- **EXERCISE OBJECTIVE**: Starting with the first line of the rows and going on through the line with "[x=115, y=181]", write those lines out again with "Market cap" replaced by "Trading volume" and nothing else changed. Leave the pictures out.

- **Lines of data**:
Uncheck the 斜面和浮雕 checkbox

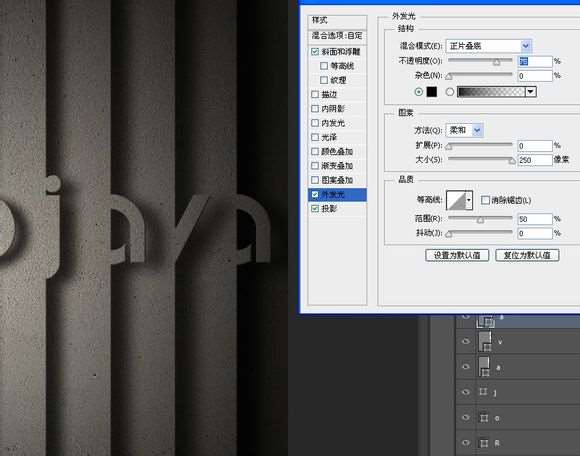click(x=315, y=52)
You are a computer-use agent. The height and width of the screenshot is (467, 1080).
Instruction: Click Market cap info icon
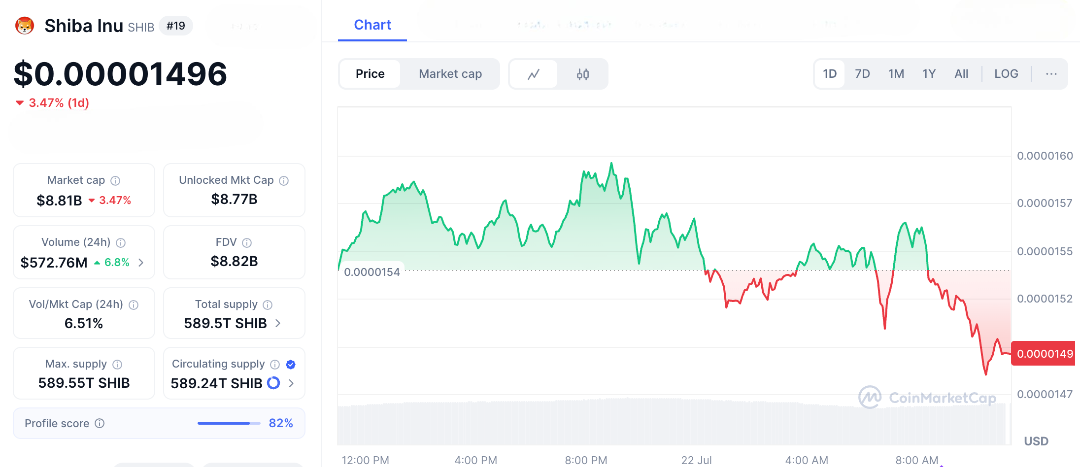[x=115, y=181]
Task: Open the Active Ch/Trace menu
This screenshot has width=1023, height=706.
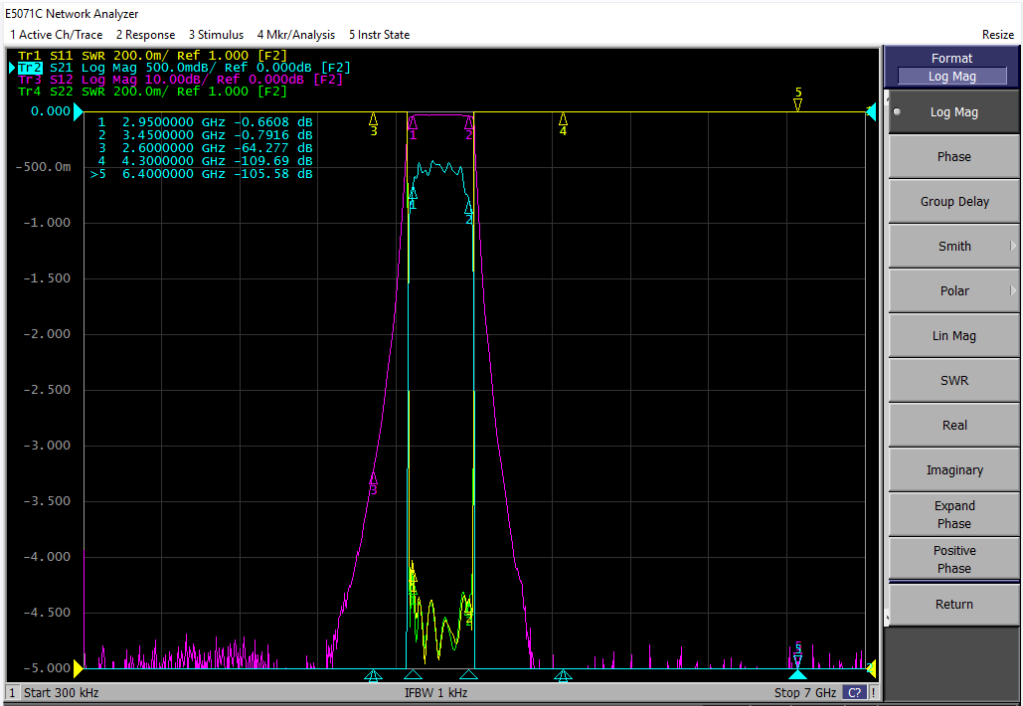Action: 56,35
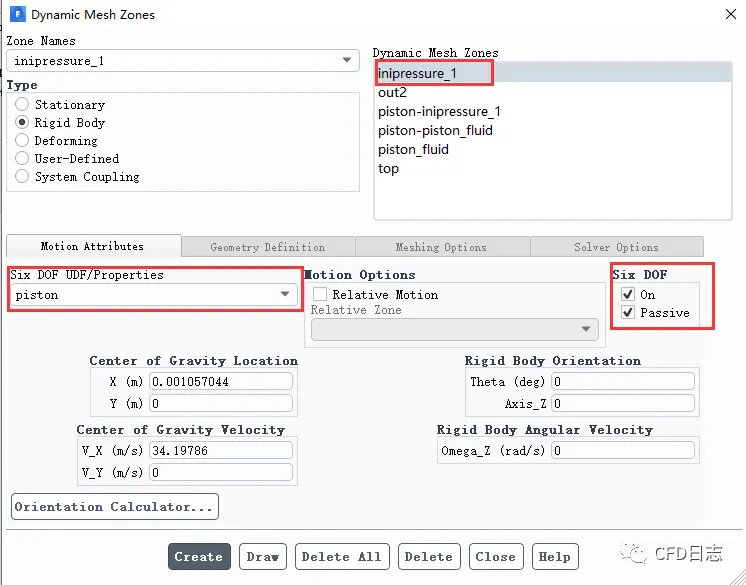Click the V_X velocity input field

point(221,451)
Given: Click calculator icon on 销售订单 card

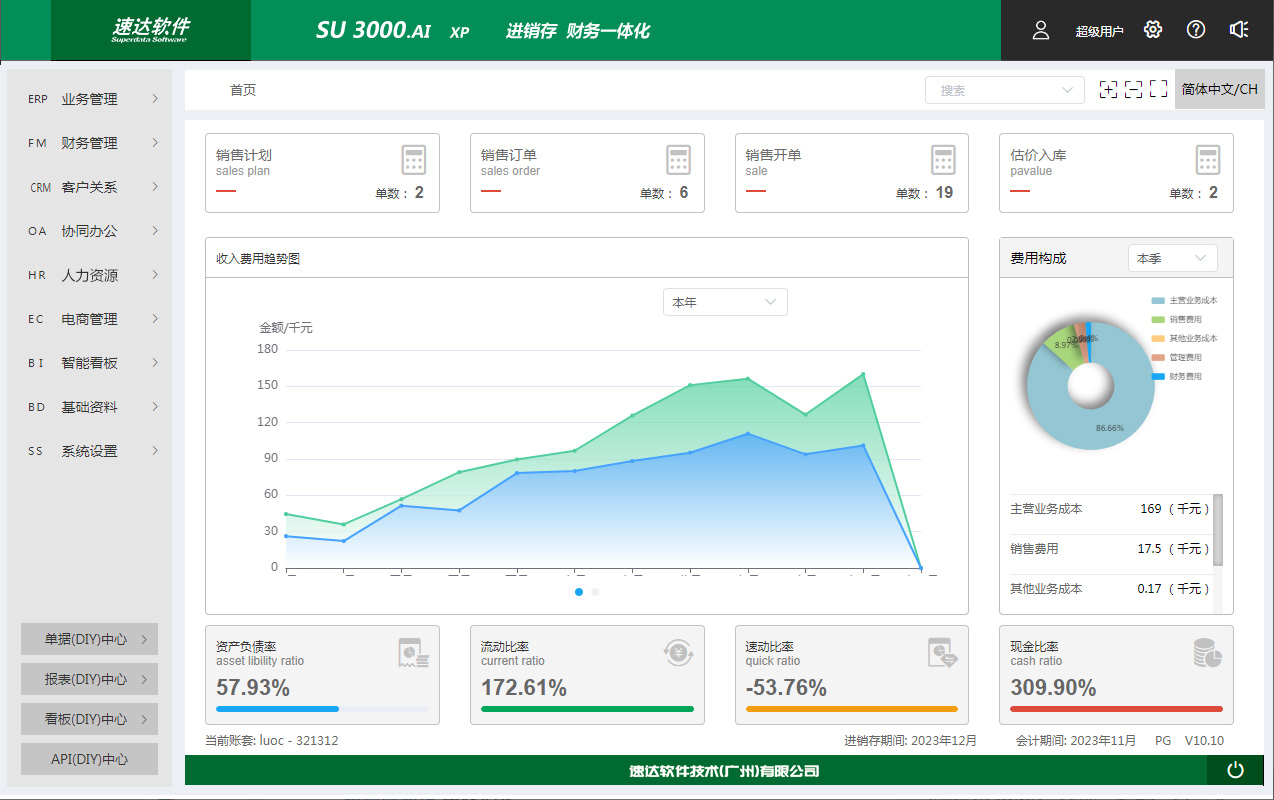Looking at the screenshot, I should 679,160.
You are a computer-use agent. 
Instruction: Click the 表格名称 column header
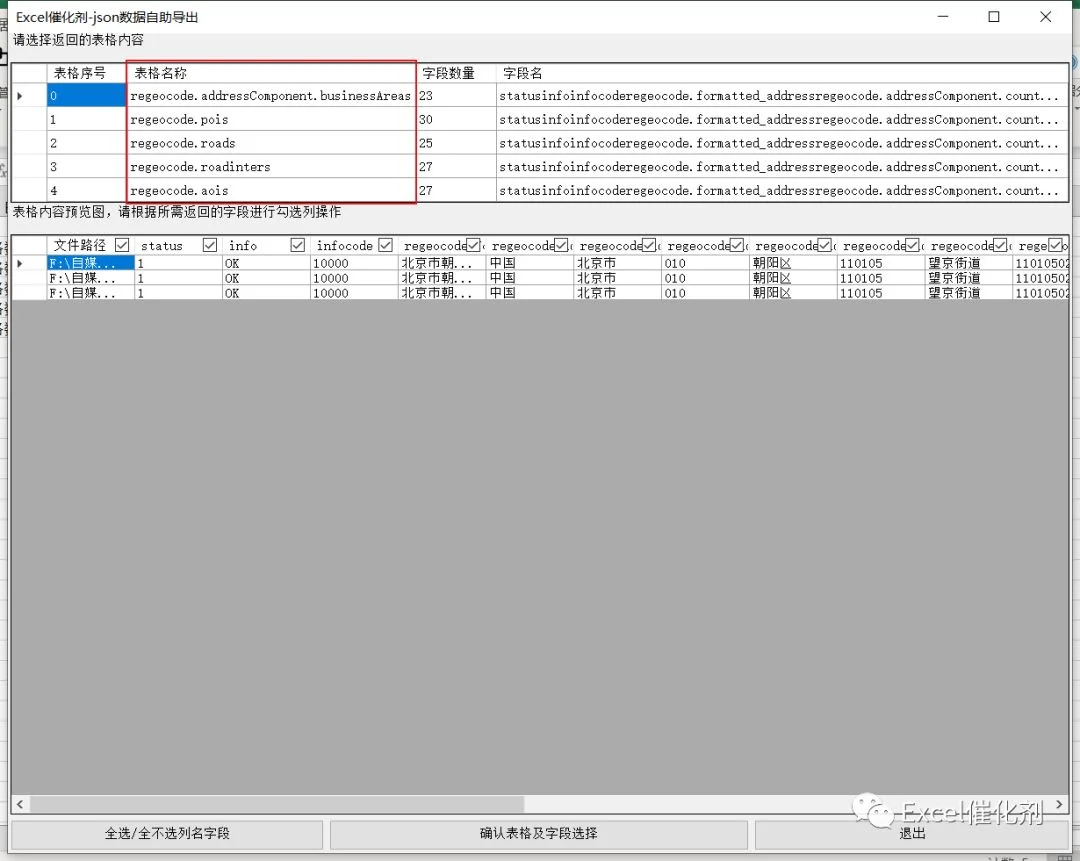pos(271,73)
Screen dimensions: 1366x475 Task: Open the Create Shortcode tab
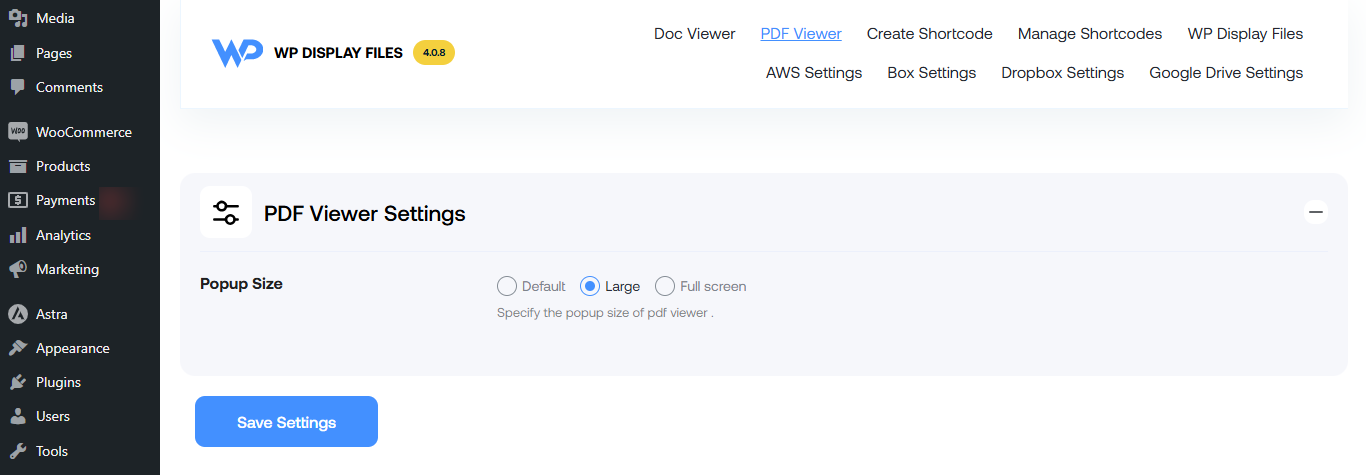pyautogui.click(x=930, y=33)
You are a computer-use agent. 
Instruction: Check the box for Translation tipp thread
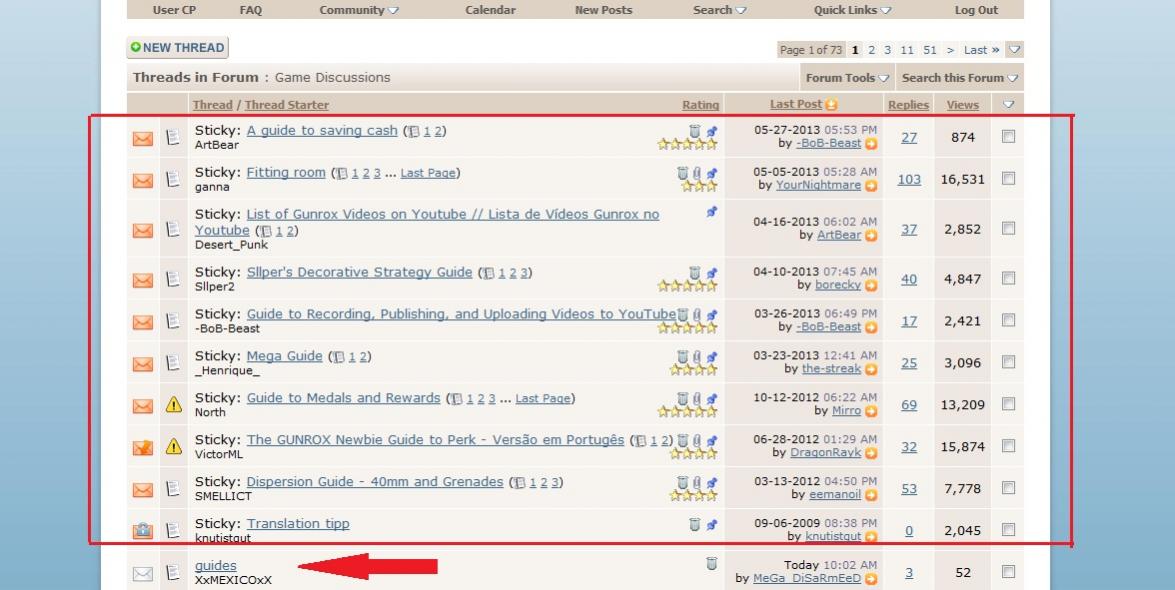[x=1008, y=530]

- **RESPONSE TO THE TASK**:
Uncheck the 斜面和浮雕 checkbox

click(x=315, y=52)
You are a computer-use agent. The height and width of the screenshot is (467, 1080).
Instruction: Click Trading volume info icon
[x=115, y=181]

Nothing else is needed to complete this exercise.